Provided records:
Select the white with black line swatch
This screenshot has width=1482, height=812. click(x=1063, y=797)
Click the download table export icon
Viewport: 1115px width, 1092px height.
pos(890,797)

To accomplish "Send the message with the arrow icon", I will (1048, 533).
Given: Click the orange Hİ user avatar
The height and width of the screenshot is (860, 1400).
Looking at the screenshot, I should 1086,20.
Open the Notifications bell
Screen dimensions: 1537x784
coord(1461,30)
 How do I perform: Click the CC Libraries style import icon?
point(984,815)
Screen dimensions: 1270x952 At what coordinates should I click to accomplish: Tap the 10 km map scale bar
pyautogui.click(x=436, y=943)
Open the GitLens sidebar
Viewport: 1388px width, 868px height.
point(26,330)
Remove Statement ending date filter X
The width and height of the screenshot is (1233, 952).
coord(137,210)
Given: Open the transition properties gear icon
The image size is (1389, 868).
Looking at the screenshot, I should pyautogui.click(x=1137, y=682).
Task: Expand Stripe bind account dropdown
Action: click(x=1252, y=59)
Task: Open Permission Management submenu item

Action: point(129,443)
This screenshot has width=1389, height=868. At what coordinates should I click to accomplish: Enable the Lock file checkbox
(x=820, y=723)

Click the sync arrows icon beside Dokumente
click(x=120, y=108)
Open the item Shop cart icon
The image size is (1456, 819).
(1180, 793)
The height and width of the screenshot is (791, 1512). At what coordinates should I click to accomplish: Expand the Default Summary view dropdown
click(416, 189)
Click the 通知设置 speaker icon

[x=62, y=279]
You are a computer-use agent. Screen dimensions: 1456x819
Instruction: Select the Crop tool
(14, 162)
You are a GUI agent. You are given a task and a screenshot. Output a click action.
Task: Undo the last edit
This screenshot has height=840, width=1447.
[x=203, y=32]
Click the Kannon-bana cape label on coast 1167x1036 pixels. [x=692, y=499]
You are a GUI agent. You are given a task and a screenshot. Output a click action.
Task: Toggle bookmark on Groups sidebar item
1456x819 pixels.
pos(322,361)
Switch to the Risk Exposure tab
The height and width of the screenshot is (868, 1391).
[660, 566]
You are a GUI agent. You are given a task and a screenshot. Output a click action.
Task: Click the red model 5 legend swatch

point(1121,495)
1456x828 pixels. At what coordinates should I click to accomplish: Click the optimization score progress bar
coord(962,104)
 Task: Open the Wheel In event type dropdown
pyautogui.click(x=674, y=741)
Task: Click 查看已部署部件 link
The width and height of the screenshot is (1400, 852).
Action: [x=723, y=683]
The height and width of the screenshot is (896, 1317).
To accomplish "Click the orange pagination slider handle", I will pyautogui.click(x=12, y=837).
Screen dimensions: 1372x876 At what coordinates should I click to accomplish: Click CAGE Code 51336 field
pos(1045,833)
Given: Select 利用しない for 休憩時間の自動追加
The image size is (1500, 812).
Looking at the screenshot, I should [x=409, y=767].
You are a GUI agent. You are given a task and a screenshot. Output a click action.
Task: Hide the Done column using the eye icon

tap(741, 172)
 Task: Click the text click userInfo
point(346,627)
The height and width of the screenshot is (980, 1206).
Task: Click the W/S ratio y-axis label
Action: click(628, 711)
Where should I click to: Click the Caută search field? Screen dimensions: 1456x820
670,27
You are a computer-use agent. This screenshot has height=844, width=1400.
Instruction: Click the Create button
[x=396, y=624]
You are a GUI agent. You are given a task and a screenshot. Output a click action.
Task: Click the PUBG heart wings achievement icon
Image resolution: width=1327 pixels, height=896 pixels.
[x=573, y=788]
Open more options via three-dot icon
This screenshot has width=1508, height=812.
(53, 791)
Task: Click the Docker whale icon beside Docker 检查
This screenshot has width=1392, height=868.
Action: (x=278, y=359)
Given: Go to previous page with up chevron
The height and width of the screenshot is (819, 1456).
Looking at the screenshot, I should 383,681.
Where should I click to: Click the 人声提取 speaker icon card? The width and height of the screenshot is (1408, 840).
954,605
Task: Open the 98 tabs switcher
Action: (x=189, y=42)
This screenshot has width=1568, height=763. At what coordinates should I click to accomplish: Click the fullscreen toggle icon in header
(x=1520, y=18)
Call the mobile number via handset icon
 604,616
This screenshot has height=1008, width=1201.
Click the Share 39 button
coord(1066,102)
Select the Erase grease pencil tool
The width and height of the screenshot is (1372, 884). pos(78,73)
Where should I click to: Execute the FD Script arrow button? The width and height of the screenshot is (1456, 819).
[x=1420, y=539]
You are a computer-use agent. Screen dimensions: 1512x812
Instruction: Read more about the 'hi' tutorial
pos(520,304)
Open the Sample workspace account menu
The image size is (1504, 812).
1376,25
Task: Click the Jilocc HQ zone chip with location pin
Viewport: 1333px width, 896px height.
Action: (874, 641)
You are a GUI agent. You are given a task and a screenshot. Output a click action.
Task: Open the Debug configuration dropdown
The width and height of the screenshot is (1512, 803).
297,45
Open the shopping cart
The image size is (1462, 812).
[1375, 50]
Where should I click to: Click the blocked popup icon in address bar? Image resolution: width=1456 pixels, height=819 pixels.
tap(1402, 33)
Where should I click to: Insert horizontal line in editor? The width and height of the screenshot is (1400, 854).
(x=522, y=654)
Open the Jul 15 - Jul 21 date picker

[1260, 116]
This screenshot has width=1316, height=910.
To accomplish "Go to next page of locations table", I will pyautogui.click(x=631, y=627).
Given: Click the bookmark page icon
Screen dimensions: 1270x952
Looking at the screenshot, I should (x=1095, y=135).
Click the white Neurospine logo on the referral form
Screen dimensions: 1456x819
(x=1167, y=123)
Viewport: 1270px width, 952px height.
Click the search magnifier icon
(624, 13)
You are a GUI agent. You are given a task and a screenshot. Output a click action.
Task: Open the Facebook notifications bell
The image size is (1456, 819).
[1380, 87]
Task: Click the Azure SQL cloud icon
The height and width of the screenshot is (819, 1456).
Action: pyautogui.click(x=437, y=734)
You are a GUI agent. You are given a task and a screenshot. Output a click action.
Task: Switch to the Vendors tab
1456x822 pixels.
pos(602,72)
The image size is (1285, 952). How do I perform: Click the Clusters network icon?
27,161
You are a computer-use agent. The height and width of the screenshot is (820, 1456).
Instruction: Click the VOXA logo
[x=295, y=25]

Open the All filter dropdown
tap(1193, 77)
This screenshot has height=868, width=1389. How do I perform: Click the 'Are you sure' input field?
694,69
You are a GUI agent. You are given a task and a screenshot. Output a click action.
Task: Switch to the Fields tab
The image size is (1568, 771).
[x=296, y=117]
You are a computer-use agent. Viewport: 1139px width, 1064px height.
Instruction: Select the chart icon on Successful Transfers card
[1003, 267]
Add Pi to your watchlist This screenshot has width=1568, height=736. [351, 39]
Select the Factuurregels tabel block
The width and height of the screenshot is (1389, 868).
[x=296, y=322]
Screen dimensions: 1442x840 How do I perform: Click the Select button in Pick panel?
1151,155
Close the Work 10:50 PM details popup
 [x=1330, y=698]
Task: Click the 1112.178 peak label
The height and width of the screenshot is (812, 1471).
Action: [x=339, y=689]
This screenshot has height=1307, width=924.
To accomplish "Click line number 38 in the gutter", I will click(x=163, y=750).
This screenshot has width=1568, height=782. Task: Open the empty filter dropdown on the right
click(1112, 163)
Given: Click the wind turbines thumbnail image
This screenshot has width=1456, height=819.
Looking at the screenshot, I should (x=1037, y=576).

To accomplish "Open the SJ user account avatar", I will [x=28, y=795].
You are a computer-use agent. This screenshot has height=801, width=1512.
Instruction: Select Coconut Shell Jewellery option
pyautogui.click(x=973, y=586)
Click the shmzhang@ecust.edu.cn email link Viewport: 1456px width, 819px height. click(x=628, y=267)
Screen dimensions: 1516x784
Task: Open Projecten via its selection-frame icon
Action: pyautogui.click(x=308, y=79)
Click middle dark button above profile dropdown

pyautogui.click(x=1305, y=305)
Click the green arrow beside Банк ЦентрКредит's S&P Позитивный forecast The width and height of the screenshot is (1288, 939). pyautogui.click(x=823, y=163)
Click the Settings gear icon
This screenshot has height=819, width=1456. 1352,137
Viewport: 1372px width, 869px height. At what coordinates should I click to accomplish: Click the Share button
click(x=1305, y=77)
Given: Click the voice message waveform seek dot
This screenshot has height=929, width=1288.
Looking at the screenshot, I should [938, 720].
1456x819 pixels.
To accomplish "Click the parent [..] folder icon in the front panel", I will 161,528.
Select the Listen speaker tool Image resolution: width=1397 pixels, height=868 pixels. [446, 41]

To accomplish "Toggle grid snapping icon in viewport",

Requirement:
A single number is the whole answer: please count how many lines of the records above include the string "orange".

Response area:
2